Palmyra Township is one of the eighteen townships of Portage County, Ohio, United States. The 2020 census found 2,780 people in the township.

==Geography==
Located in the southeastern part of the county, it borders the following townships:
- Paris Township - north
- Newton Township, Trumbull County - northeast corner
- Milton Township, Mahoning County - east
- Berlin Township, Mahoning County - southeast corner
- Deerfield Township - south
- Atwater Township - southwest corner
- Edinburg Township - west
- Charlestown Township - northwest corner

No municipalities are located in Palmyra Township, although the unincorporated community of Diamond lies in the township's east, and the unincorporated community of Yale lies in the southwest corner of the township.
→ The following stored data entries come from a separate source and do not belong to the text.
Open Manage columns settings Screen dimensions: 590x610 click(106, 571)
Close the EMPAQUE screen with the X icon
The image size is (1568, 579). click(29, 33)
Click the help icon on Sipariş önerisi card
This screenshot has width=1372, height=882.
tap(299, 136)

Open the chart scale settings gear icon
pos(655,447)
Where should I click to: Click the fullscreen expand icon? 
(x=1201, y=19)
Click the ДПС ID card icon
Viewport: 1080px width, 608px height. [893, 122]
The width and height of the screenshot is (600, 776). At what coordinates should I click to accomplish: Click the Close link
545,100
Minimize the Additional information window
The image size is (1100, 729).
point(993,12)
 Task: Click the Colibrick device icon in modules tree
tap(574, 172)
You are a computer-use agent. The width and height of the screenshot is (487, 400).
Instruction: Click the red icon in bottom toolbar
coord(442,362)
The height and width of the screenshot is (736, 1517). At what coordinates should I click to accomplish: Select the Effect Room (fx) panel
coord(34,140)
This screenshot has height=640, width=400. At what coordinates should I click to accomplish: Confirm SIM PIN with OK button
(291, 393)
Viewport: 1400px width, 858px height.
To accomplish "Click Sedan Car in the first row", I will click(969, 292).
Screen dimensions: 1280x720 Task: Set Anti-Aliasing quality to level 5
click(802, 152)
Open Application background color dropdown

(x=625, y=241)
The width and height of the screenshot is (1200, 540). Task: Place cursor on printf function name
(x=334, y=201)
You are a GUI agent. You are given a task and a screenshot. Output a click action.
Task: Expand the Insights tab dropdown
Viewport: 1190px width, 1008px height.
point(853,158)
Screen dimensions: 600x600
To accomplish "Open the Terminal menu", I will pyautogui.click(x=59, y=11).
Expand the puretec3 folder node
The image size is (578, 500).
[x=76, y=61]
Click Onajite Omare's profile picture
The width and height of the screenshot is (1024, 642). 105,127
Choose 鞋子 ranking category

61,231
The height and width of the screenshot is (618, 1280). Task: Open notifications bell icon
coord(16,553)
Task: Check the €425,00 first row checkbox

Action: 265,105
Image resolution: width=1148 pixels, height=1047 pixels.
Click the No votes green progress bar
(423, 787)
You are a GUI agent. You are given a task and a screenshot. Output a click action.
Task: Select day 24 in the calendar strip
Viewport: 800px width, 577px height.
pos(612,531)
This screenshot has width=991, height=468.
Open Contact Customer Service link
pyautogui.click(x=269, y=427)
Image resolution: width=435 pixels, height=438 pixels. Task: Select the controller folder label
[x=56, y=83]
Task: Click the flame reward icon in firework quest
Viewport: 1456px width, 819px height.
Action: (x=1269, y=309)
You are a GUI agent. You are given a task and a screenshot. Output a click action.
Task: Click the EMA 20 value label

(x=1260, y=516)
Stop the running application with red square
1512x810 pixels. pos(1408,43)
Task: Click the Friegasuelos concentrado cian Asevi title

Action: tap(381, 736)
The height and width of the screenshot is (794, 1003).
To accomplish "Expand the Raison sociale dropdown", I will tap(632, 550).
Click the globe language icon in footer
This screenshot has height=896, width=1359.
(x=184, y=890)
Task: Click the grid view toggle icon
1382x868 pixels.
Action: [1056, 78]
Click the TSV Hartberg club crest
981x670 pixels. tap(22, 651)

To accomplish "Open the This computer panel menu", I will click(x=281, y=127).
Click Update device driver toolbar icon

Formed from the Connecticut Western Reserve, Palmyra Township covers an area of 26 sqmi.

==Name and history==
It is the only Palmyra Township statewide. A post office called Palmyra was established in 1807, and remained in operation until 1904. The community most likely was named after Palmyra, New York. In the mid-1880s, Palmyra contained several factories, stores, and three saloons.

==Government==
The township is governed by a three-member board of trustees, who are elected in November of odd-numbered years to a four-year term beginning on the following January 1. Two are elected in the year after the presidential election and one is elected in the year before it. There is also an elected township fiscal officer, who serves a four-year term beginning on April 1 of the year after the election, which is held in November of the year before the presidential election. Vacancies in the fiscal officership or on the board of trustees are filled by the remaining trustees.

==Education==
Palmyra Township is served by the Southeast Local Schools, and Southeast High School is located in the township.